In general, the dolly zoom effect can be broken down into three main components: The moving direction of the camera, the dolly speed, and the camera lens' focal length. The effect is achieved by zooming a zoom lens to adjust the angle of view (often referred to as field of view, or FOV) while the camera dollies (moves) toward or away from the subject in such a way as to keep the subject the same size in the frame throughout. The zoom shifts from a wide-angle view into a more tighter-packed angle. In its classic form, the camera angle is pulled away from a subject while the lens zooms in, or vice versa. The dolly zoom's switch in lenses can help audiences identify the visual difference between wide-angle lenses and telephoto lenses. Thus, during the zoom, there is a continuous perspective distortion, the most directly noticeable feature being that the background appears to change size relative to the subject.

The visual appearance for the viewer is that either the background suddenly grows in size and detail and overwhelms the foreground, or the foreground becomes immense and dominates its previous setting, depending on which way the dolly zoom is executed. As the human visual system uses both size and perspective cues to judge the relative sizes of objects, seeing a perspective change without a size change is a highly unsettling effect, often with strong emotional impact.

History
The effect was first conceived by Alfred Hitchcock during the filming of 1940's Rebecca, but he was unable to achieve the desired results. Some 18 years later, success came through Irmin Roberts, a Paramount second-unit cameraman, who devised the proper method for Hitchcock's film Vertigo. It is thought that Alfred Hitchcock specifically asked Roberts to assist him in creating a shot that exemplifies being in a drunk state after fainting at a party. At the time, Roberts had already designed a special camera capable of fast focal lens changes that allowed short range projections. His expertise in focal lenses most likely attributed to the creation of the dolly zoom, which at the time was more popularly recognized as the "trombone shot" or "contra zoom." Despite this miraculous step forward for cinematography, Roberts was not properly credited at the end of Vertigo. However, this shot has since been used in many other films, including Goodfellas, Jaws, and the Lord of the Rings films. Rainer Werner Fassbinder uses the effect twice in one shot in Chinese Roulette (1976). Director Joe Dante referred to it as the "Jaws Shot" since the scene in Jaws, when Roy Scheider sees the shark attack of the little boy Alex, is the most famous use of this shot.

Uses 

The dolly zoom is commonly used by filmmakers to represent the sensation of vertigo, a "falling-away-from-oneself feeling" or a feeling of unreality, or to suggest that a character is undergoing a realization that causes them to reassess everything they had previously believed. The dolly zoom’s amplification of emotion is a special effect that compliments a director’s arsenal of creativity. For example, in Sam Raimi’s The Quick and the Dead, a dolly zoom, coupled with a Dutch angle shot, exemplifies drama between an intense shootout. An uneasy feeling of suspense can also be signified through a dolly zoom, most notably used in the movie Split in 2018, where Casey Cooke peers off into the distant in unwanted curiosity. Other uses include demonstrating overwhelming fear or important epiphanies in a character .  The dolly zoom can also be utilized for the purposes of tonal shifts within the film. This was most exemplified in The Lord of the Rings: The Fellowship of the Ring, where director Peter Jackson, chained events together with more flare opposed to a regular transition. Directors may also decide to use the dolly zoom as an alternative to the generic wide shot in order to give sufficient exposition on the upcoming scene . 

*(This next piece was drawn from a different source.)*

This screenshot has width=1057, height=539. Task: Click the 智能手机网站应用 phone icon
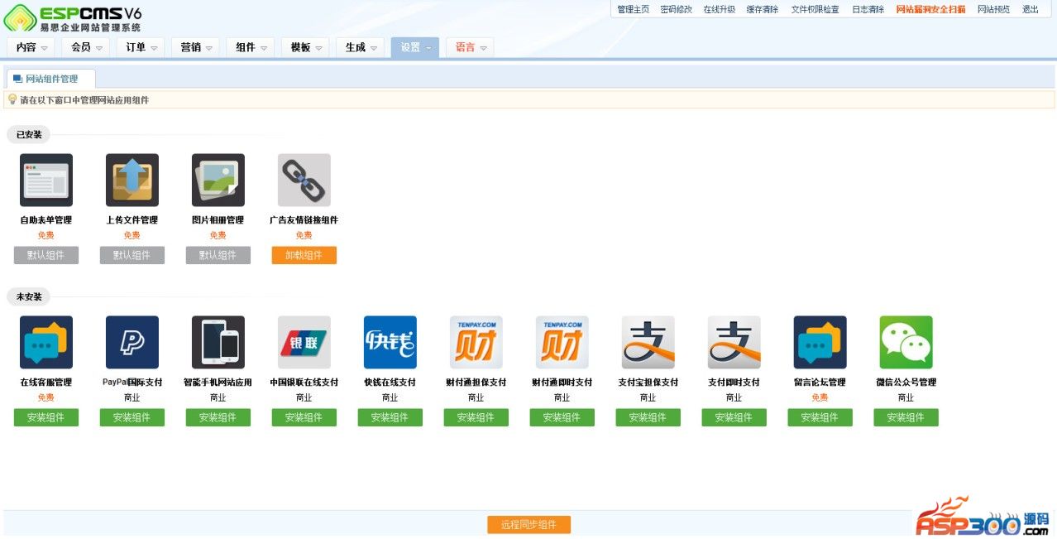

Among the many creative uses the dolly zoom can provide to cinematographers, the shot can generally be divided into two types: the dolly-in/zoom-out and the dolly-out/zoom-in. The dolly-in/zoom-out shot is usually centered on a subject, where the background is pushed away from the character to create a profuse amount of uneasiness. For example, the movie Poltergeist's infamous dolly zoom stretches the background to seem as if the door is much farther away from the character than it actually is. On the other hand, the dolly-out/zoom-in shot shrinks the background to seem much closer than it really is.

Other Notable Examples 
In the 1975 film, Jaws, the infamous Get Out Of The Water scene contains a dolly zoom that focuses on Martin Brody’s shocking realization of a shark on the beach.

In the 1990 film, Good Fellas, Martin Scorsese used dolly zooms to convey tension between characters. This was most famously used in Henry's dive into paranoia, where he eats at a diner with Jimmy while tracking a window to see if anybody has been following him.

In the 2001 film, The Lord of the Rings: The Fellowship of the Ring, Frodo standbys as a dolly zoom signifies an entrance of an enemy from the woods.

In the 2004 film, Shaun of the Dead, a dolly zoom places comedic emphasis on Shaun’s bravery that ultimately fails when his shotgun jams.  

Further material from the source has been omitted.